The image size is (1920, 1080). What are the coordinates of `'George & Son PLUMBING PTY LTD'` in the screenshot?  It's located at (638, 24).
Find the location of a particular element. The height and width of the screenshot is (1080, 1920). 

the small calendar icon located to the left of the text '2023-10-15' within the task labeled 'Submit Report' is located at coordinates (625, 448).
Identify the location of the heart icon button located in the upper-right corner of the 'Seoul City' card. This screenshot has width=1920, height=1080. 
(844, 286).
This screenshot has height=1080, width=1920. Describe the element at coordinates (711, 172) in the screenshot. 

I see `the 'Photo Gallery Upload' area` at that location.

***

● **What the task asks**
Copy every one of the entries above word for word, keeping each line as it stands.

● **Solution to this exercise**
The image size is (1920, 1080). What are the coordinates of `'George & Son PLUMBING PTY LTD'` in the screenshot?  It's located at (638, 24).
Find the location of a particular element. The height and width of the screenshot is (1080, 1920). 

the small calendar icon located to the left of the text '2023-10-15' within the task labeled 'Submit Report' is located at coordinates (625, 448).
Identify the location of the heart icon button located in the upper-right corner of the 'Seoul City' card. This screenshot has width=1920, height=1080. 
(844, 286).
This screenshot has height=1080, width=1920. Describe the element at coordinates (711, 172) in the screenshot. 

I see `the 'Photo Gallery Upload' area` at that location.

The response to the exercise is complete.